Psychologiczne powody romansów w pracy
Skoro romanse są kłopotliwe, to dlaczego się zdarzają? Czy nie łatwiej byłoby po prostu zrezygnować z szukania partnerów w firmie? Prawdopodobnie tak, ale ilość czasu jaką spędza dzisiejszy pracownik w pracy sprawia, że rzeczywiście najłatwiej jest poznać kogoś w pracy. Poznać i się zakochać – widzi się tę osobę przecież kilka razy dziennie, a niekiedy nawet z nią pracuje na co dzień. Badania wykazują, że im więcej czasu pracownik spędza w pracy, tym bardziej podatny jest na biurowe miłostki. Inną zmienną psychologiczną, która ma wpływ na to, że biurowy romans może się łatwo rozwinąć jest podobieństwo. Instynktownie lubi się bardziej osoby podobne – a każda firma, to mimo wszystko zbiór dość podobnych do siebie osób – wyznających podobne wartości, będących na podobnym poziomie intelektualnym, często również o podobnym statusie materialnym. Oczywiście, pracownicy nie są identyczni, ale takie podobieństwo już wystarczy, by się lepiej dogadywać. Kolejną ważną zmienną jest fascynacja erotyczna współpracownikiem.
Z innej ankiety, jaką kilka lat temu przeprowadził serwis Praca.pl wynika, że 30 proc. pracowników w czasie pracy fantazjuje o seksie w biurze. Nic zatem dziwnego, że część pracowników swoje fantazje postanawia urzeczywistnić. Negatywne konsekwencje związku ze współpracownikiem.
Podjęcie decyzji o tym, czy wchodzić w związek z osobą z pracy to konieczność przemyślenia sporej ilości kwestii. Co zrobię, jeśli nam nie wyjdzie? Czy poradzę sobie z awansem mojej drugiej połówki i tym, że będzie moim zwierzchnikiem? Jak zareaguje szef i współpracownicy? Czy mogę stracić pracę bądź szanse na awans, a jeśli tak, to co dla mnie jest w tym momencie ważniejsze? Na takie kwestie pracownicy często nie zwracają uwagi decydując się na wejście w bliską relację ze współpracownikiem. Potwierdzają to psychologowie - Judith Sills, doktor psychologii, zwraca uwagę na to, że osoby zakochane dotyka złudzenie wyjątkowości ich związku oraz przekonanie o tym, że nikt z biura nie domyśla się tego, że para jest w bliskiej relacji. Sills podkreśla, że te złudzenia się powszechne dla niemalże wszystkich pracowników decydujących się na romans w pracy. Uniemożliwiają one racjonalne podejście do tematu i zaplanowanie działań oraz przewidzenie konsekwencji podejmowanych decyzji. Dlatego - kiedy romans się kończy lub
odkrywa go przeciwny takim relacjom szef – pracownicy cierpią i nierzadko przynajmniej jedno z nich musi zmienić pracę.

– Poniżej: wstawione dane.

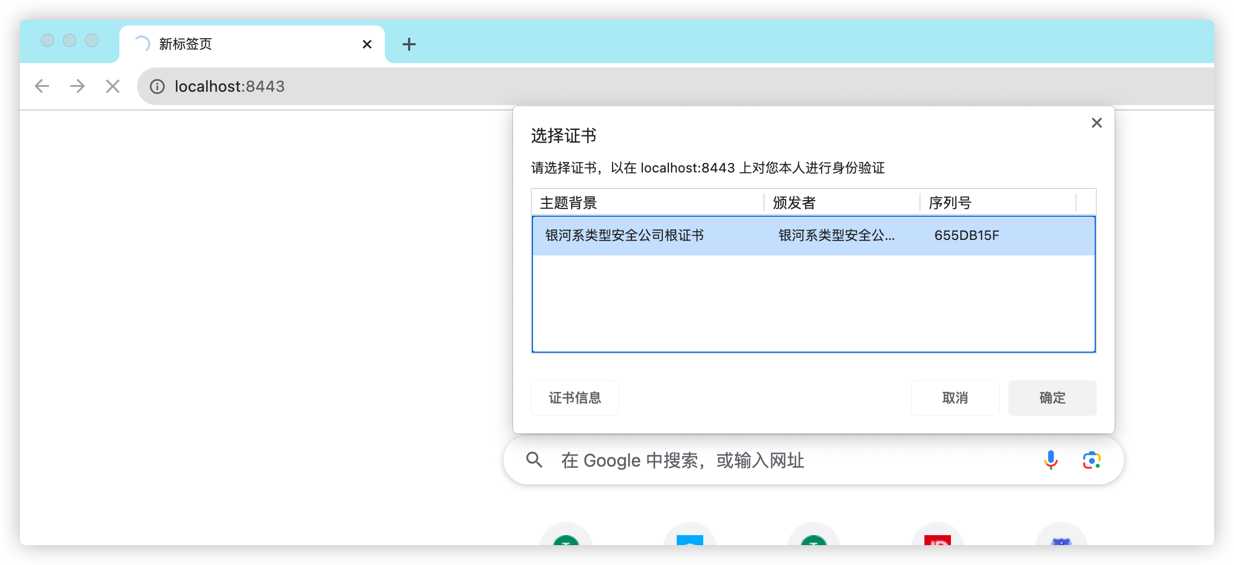Navigate forward with the forward arrow
The image size is (1234, 565).
click(x=77, y=86)
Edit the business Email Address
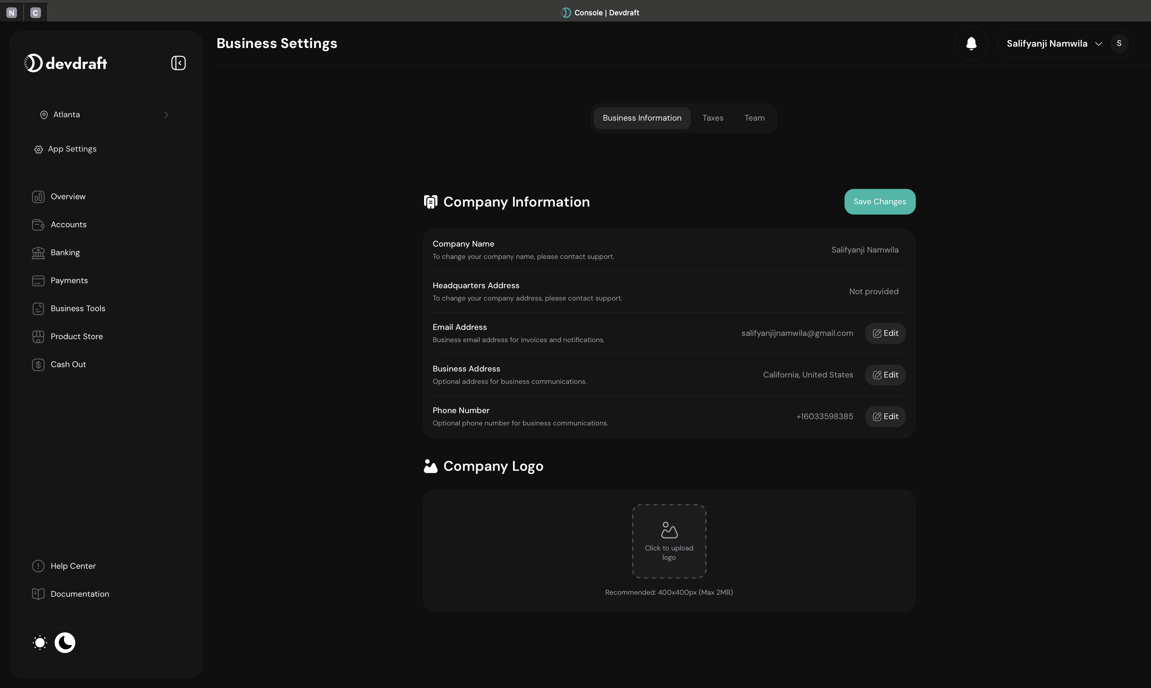1151x688 pixels. tap(885, 333)
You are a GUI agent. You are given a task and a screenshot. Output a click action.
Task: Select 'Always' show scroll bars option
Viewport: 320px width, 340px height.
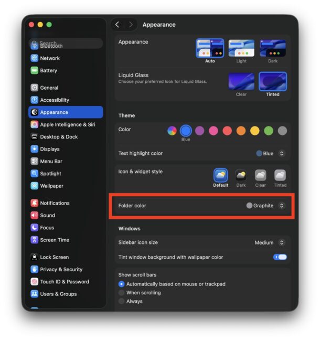pos(122,301)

Biurowa miłość na całe życie?
Romans w biurze może się źle skończyć. Z ankiety Praca.pl wynika jednak, że 23 proc. osób właśnie w pracy poznało osobę, z którą teraz spędza życie. Czy zatem unikać flirtów i ukradkowych spojrzeń skoro to właśnie w pracy można poznać ta najważniejszą osobę? Decydując się na związek ze współpracownikiem trzeba po prostu liczyć się z konsekwencjami. I przemyśleć to, co stanie się z naszą pracą, jeśli polityka firmy jest przeciwna związkom w biurze lub jeśli ta relacja się po prostu nie uda.